Shallow breaths.
The deeper I breathe, the more aware I become of the shallowness of my ordinary breath.
I am constantly running on too little oxygen. I have made myself into an anxiety-ridden machine, always shuffling from thing to thing, always moving from thought to thought, worry to worry, meal to meal, assignment to assignment. My cells tremble with the need for a profound inhale.
The deeper I breathe, the more aware I become of my need for the depths.
How often do I give my lungs the air they’re fit to be filled with?
It takes the deep ones, the eight-second inhales, to break apart the knot in your chest. It takes a longer moment to slog through the mess of what’s inside. It takes a step into vulnerability to stop the dehumanizing the world would like to do of you.
I am convicted of a great brokenness that the whole of humanity feels somewhere deep inside of themselves. Being alive is terrifying. There is so much we don’t understand. The confusion and fear crawls out with fangs, in the dead of night, in the chaos we’re caught in during the hectic moments— the times where existence doesn’t make any sense and why are we here and why am I doing this?
I think we have to be honest with ourselves that all of us get scared of being alive sometimes. Existence is scary. There’s so much we don’t know. I love Christ deeply, but I hope people know that even with the hope and assurance I have in faith, I get scared too. Life is not a thing to be made sense of, even with what we do know.
In these moments I pray, I breathe. Breath is such a beautiful thing. How miraculous is it that your lungs were made in a way that can calm your entire being in seconds, flat? How miraculous is it that every time you are steeping in your fear and failure, you get out eventually?
You’re here.
You are resilient. You can breathe. You can take breaths that sustain and regenerate you.
It is about going beneath the surface-level of yourself. It is truly a disservice to yourself to skate upon the periphery of who you are and what you’re going through.
Take a deeper breath today. Fall deep into your humanity today.

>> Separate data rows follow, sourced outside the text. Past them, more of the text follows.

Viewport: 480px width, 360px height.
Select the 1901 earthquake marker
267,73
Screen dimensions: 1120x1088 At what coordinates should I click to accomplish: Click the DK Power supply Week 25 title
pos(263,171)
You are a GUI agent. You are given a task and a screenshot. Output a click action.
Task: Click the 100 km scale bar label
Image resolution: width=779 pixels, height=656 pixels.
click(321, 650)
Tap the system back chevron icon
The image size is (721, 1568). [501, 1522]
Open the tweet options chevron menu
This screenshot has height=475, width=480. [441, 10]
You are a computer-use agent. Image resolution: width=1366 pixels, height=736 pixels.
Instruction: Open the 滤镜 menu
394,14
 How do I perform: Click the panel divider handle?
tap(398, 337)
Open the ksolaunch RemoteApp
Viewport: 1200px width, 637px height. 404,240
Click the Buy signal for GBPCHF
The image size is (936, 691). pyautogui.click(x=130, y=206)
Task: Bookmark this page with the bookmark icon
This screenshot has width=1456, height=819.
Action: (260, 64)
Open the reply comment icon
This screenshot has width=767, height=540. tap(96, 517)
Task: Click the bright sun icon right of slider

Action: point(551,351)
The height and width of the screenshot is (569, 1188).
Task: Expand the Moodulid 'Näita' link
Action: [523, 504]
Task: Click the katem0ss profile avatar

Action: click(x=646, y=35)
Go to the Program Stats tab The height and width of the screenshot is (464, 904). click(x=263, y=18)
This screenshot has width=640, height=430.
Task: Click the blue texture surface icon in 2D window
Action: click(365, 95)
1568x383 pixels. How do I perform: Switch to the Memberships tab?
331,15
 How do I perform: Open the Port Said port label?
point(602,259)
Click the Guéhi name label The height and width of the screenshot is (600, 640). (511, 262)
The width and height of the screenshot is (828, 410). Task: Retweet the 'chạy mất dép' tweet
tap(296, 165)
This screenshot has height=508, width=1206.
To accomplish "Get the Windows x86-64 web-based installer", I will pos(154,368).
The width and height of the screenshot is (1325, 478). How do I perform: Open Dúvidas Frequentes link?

Acknowledge that existence is scary, and let that fear and confusion take you to a place of deeper questioning and emotion and spirituality.
We, as part of creation, come from the deep. In Hebrew, from Genesis, that’s tĕhowm, the deep, the abyss, the waters. Returning to the deep, to the depths of who you are as a human, requires knowing who you are and where you come from. That seems daunting.
I take a deep breath and breathe in the knowledge that existence is far more than the eye can see.
And then I go in pursuit of answers, knowing full well they will never be completely answered in this lifetime.